Arthur von Hippel (24 October 1841 – 26 October 1916) was a German ophthalmologist who was a native of Fischhausen, East Prussia. He was the father of criminal lawyer Robert von Hippel (1866–1951), ophthalmologist Eugen von Hippel (1867–1938) and surgeon Richard von Hippel (1869–1918).

Arthur von Hippel studied medicine at the University of Königsberg, the Ludwig-Maximilians-Universität München, and the Friedrich Wilhelm University of Berlin, where he earned his doctorate in 1864. Following graduation, he furthered his training in Prague, and afterwards became an assistant at the eye clinic at the University of Königsberg. In 1879, he became a "full professor" of ophthalmology at the University of Giessen, and in 1890 returned as a professor to the University of Königsberg. In 1892, he attained the chair of ophthalmology at the University of Halle, and in 1901 went to the University of Göttingen, where he was director of the newly founded University Eye Clinic. He retired in 1914, and was replaced at the University of Göttingen eye clinic by his son Eugen.

Von Hippel made contributions in his research of intraocular pressure, color blindness and near-sightedness, but is remembered for his pioneer work in lamellar keratoplasty. In 1886, he grafted a full-thickness cornea from a rabbit into the lamellar bed of a young female patient.
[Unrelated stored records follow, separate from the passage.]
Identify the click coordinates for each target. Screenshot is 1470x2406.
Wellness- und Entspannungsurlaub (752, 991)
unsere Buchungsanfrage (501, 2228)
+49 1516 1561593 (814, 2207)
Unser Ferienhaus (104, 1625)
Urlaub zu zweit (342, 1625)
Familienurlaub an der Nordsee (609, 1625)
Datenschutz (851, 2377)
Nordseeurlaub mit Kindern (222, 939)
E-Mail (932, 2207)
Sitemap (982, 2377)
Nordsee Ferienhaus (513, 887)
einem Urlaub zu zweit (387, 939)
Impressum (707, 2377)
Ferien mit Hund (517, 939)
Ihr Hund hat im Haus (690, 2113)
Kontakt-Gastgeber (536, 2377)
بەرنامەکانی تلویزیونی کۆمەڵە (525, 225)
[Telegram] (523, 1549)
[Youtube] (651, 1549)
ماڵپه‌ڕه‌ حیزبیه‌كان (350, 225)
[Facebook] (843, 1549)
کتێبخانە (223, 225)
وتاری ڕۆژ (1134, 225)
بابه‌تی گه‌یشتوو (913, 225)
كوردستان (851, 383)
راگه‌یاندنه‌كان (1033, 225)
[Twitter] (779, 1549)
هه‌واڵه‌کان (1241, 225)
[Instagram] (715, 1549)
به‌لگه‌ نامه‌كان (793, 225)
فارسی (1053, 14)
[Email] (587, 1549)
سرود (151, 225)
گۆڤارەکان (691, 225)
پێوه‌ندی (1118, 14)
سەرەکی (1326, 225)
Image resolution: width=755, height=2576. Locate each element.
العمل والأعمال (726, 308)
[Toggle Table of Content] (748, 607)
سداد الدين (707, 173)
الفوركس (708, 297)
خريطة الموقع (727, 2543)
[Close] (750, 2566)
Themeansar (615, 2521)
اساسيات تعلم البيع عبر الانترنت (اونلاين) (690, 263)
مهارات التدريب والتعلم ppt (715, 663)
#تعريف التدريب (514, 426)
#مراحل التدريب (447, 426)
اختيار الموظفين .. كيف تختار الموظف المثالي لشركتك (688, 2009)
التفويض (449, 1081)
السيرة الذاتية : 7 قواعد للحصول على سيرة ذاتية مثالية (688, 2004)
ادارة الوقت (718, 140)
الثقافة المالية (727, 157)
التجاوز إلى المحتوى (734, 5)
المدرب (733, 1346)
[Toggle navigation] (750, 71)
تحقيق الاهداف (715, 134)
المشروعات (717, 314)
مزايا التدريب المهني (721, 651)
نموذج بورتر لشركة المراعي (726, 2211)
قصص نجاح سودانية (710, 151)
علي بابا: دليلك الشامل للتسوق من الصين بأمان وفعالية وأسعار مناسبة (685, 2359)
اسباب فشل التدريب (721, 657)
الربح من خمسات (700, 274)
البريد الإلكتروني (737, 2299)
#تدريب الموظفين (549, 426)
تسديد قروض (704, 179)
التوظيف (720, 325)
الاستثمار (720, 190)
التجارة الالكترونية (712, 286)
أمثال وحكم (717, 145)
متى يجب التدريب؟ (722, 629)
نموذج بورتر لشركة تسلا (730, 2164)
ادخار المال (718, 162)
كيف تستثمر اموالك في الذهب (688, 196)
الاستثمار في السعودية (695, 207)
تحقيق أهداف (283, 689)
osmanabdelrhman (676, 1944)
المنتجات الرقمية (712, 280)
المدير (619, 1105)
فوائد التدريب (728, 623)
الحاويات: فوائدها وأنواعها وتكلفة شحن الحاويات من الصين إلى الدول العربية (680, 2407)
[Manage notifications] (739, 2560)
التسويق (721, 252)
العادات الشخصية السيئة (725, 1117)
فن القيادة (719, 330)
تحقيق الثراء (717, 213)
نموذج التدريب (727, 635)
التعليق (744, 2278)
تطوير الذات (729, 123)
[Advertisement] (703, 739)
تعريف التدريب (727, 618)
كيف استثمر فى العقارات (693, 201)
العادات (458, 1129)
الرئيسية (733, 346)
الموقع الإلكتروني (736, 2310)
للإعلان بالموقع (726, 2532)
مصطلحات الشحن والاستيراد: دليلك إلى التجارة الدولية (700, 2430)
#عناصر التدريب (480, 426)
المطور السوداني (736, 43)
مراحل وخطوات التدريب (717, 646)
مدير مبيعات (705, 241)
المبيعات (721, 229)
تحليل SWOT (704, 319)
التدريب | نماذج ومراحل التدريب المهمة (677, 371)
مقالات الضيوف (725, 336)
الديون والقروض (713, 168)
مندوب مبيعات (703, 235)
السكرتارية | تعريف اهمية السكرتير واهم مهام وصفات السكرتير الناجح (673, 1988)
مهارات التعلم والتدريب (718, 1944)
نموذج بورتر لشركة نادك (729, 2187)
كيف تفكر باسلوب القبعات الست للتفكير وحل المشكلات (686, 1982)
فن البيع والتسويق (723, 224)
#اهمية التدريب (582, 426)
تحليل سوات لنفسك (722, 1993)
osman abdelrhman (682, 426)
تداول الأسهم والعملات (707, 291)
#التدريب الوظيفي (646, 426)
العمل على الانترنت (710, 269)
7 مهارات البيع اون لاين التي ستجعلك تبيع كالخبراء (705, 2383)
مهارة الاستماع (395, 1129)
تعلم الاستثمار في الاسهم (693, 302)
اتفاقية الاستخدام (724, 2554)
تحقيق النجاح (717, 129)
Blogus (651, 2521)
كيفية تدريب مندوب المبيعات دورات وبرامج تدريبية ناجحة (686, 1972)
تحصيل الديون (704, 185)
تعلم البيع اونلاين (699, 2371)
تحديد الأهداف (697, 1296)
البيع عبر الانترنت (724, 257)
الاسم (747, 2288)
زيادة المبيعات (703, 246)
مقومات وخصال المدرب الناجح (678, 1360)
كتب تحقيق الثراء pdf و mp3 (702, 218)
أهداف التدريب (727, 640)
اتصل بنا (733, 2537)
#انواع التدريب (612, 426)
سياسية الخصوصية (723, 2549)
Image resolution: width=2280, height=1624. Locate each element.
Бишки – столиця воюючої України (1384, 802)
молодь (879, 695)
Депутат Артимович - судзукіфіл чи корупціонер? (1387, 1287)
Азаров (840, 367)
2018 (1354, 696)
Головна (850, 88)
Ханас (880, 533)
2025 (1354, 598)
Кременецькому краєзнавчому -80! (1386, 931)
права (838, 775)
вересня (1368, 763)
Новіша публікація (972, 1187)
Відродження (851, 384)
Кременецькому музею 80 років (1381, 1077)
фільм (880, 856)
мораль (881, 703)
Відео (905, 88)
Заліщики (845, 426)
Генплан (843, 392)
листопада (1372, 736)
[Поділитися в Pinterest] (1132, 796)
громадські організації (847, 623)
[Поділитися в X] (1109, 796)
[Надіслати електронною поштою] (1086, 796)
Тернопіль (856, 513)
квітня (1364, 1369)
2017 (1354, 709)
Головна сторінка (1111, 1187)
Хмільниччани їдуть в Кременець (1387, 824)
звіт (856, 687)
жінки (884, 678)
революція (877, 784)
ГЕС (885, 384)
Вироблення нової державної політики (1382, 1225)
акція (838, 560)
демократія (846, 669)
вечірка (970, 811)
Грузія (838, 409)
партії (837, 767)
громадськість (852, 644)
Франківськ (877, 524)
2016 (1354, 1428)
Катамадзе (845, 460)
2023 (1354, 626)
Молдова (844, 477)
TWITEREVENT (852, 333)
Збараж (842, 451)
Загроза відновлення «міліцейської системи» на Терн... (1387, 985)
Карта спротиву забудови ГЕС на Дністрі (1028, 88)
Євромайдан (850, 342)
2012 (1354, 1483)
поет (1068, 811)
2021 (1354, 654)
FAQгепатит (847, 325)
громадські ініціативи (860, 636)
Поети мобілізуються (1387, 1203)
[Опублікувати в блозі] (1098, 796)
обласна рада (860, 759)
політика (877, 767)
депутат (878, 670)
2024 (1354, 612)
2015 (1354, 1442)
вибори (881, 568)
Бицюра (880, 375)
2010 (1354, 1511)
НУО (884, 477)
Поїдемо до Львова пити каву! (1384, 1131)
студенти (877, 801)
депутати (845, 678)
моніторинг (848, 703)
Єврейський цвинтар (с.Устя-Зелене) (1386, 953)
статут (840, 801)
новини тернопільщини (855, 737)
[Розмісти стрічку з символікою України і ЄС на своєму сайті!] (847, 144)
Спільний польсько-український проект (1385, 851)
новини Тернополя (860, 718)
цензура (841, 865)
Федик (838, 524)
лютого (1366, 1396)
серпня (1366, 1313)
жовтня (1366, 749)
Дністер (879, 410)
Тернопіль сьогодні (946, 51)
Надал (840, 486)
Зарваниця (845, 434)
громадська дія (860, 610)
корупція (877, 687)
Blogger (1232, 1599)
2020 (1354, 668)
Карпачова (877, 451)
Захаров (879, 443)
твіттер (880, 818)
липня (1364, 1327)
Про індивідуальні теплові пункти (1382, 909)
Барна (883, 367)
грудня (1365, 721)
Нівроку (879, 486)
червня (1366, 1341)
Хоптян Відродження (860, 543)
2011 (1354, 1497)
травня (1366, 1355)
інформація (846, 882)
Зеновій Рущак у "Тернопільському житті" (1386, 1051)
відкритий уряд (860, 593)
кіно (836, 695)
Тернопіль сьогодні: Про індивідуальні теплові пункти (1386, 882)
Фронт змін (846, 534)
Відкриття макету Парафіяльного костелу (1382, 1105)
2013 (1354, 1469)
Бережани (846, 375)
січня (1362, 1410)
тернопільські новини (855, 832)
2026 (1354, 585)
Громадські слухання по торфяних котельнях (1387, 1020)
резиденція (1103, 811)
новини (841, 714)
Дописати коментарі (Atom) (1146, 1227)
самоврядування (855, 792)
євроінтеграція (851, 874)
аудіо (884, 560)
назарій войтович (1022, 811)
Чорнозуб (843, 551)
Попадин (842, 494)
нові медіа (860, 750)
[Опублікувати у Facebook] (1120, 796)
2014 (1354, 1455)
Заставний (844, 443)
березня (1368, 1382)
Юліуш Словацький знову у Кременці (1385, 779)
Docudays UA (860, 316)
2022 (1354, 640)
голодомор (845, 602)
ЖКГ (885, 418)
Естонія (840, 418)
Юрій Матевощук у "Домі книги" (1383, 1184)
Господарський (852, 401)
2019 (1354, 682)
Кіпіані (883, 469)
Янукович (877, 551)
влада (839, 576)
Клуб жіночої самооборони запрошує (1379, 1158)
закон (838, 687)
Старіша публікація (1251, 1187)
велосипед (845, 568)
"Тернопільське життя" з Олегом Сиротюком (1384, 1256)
After the operation the girl was able to count fingers at a distance of two meters, for a visual acuity of 20/200. He is also credited for the invention of a mechanized trephine for corneal procedures. This device became the prototype for trephines that are used in ophthalmology today.

- Note: Arthur von Hippel is sometimes confused with his grandson Arthur Robert von Hippel (1898–2003), a German-American physicist.